UnitDualQuaternion::sclerp() fails to interpolate equal rotations

[Andlon]

Example:

let q1 = UnitDualQuaternion::from_rotation(UnitQuaternion::identity());
let q2 = UnitDualQuaternion::from_rotation(UnitQuaternion::identity());
q1.sclerp(&q2, 0.5);

panics with message:

DualQuaternion sclerp: ambiguous configuration.

Playground: https://play.rust-lang.org/?version=stable&mode=debug&edition=2021&gist=2d0788827c911f814132f41ce3e247d4

I realize that 180 degree rotation is ambiguous for interpolation, but 0 degrees ought to be unambiguous. I'd fix this myself but I'm not deep enough into the math to be confident about the fix (and I'm too involved with other things to get into it right now).

Maybe @tpdickso, @chinedufn or @ChristopherRabotin from #487 are able to chime in here.

[ChristopherRabotin]

I'm sorry, I've never worked with linear interpolation of quaternions before. My hunch however is that the interpolation of time between q_1 to itself should return q_1.

[tpdickso]

Good catch; I think the code that is used to check for an ambiguous configuration has a false positive if the quaternions are very close. I have a wild conjecture that this may be due to the fact that the helical trajectory that interpolates the two configurations would have an origin that approaches infinity (i.e., it's trying to produce a circular segment that is nearly-straight.)

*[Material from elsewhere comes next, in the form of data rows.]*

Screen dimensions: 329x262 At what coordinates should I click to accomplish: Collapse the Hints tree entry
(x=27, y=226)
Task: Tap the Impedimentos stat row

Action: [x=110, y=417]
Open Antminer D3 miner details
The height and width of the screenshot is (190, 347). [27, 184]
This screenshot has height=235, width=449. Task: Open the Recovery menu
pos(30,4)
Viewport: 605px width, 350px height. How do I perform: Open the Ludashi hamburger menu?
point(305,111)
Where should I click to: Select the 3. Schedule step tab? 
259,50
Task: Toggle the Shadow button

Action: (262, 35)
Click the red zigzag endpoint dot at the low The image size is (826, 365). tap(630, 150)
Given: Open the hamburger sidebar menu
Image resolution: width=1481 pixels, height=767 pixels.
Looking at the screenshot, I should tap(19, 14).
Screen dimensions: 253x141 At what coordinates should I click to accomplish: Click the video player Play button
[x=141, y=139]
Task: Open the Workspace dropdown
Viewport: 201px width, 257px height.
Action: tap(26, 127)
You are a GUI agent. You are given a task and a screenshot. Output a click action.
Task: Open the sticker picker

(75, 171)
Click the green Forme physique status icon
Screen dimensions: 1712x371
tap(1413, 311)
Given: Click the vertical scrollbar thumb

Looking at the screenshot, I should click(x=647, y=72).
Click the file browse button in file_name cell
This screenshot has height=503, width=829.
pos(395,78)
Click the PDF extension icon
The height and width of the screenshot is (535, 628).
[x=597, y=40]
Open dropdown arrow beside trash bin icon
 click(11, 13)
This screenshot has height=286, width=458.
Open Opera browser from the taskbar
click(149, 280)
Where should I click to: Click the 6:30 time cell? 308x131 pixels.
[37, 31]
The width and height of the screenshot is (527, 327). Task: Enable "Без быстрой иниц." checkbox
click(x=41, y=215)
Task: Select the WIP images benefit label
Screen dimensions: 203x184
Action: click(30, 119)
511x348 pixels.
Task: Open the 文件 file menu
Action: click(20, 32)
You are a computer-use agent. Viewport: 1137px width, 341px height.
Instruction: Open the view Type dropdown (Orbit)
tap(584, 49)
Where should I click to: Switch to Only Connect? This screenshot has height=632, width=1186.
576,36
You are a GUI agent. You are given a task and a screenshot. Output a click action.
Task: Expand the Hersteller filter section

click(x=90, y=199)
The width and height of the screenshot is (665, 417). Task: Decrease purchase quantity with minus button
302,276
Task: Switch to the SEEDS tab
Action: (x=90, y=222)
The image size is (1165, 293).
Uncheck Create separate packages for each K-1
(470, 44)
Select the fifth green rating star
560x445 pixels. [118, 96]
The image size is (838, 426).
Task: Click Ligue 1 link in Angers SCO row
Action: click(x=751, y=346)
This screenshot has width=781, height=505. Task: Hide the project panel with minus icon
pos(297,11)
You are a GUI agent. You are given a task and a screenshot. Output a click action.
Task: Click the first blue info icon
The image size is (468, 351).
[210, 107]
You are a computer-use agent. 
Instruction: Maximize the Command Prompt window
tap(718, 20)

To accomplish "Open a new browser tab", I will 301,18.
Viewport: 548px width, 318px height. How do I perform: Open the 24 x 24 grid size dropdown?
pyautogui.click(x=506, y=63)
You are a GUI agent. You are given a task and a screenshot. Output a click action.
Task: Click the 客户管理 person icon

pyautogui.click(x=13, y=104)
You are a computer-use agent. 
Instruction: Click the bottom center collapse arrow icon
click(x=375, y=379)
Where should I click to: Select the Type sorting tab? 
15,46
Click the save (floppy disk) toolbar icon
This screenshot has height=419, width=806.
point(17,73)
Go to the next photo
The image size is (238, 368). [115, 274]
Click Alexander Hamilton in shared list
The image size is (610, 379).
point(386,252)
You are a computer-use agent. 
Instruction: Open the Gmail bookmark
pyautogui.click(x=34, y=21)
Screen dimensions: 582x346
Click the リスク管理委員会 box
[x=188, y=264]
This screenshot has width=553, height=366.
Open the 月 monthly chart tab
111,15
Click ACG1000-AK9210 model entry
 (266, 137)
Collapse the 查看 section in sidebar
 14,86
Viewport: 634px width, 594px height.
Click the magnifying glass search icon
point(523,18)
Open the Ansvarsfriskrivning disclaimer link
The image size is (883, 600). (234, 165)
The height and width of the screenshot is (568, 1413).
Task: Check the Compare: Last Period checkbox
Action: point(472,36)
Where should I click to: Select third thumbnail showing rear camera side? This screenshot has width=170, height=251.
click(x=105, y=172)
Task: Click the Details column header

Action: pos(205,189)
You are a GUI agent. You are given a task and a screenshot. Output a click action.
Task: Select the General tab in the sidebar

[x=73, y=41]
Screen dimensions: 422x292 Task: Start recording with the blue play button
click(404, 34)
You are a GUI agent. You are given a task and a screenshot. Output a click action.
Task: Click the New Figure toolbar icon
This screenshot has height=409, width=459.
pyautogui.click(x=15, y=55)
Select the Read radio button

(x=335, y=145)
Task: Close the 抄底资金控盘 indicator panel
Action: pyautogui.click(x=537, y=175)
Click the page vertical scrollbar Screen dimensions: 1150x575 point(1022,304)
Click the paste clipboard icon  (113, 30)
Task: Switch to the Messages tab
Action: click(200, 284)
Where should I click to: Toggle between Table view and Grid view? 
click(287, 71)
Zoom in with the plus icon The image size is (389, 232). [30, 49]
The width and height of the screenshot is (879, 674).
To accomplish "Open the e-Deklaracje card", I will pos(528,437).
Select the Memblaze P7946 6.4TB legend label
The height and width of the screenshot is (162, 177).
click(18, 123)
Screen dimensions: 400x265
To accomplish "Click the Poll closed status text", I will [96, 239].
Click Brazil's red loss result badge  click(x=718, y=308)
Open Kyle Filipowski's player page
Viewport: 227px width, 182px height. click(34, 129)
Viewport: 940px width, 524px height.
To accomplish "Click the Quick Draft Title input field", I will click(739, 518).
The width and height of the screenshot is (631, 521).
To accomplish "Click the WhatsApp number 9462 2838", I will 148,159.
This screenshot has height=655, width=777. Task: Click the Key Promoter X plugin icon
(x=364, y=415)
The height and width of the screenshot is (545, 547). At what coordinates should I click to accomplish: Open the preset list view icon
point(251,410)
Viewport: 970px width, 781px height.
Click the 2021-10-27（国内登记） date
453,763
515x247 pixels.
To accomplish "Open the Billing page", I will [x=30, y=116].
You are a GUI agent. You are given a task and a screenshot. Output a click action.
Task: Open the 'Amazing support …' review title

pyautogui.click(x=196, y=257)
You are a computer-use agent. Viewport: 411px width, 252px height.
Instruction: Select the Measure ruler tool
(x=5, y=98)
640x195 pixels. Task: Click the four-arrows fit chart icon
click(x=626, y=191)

I took a look at the code and I'm not quite sure how to differentiate the two cases. It probably is correct to handle the case in this ticket by just falling back to a split (slerp + lerp) for the rotation and translation components respectively, because the trajectory will be so close to linear. I can try to take a deeper dive this evening.

[tpdickso]

Oh, nevermind... the issue is actually quite a bit simpler. Multiplying two dual quaternions with the same rotational component should produce a difference with a magnitude of 1, not 0. Which it does. But I wrote vector(), instead of as_vector(), which just returns the imaginary components of the vector, when computing the magnitude. So a perfect unit quaternion for rotation has no imaginary components and will produce a zero magnitude when you're ignoring its real part. 🤦

I'll put up a patch to fix it!

[tpdickso]

No, I was right the first time, the formula just couldn't handle equal rotation components for totally numerical reasons. Putting up PR to fix it now!

[sebcrozet]

Closing this as the PR fixing it is merged.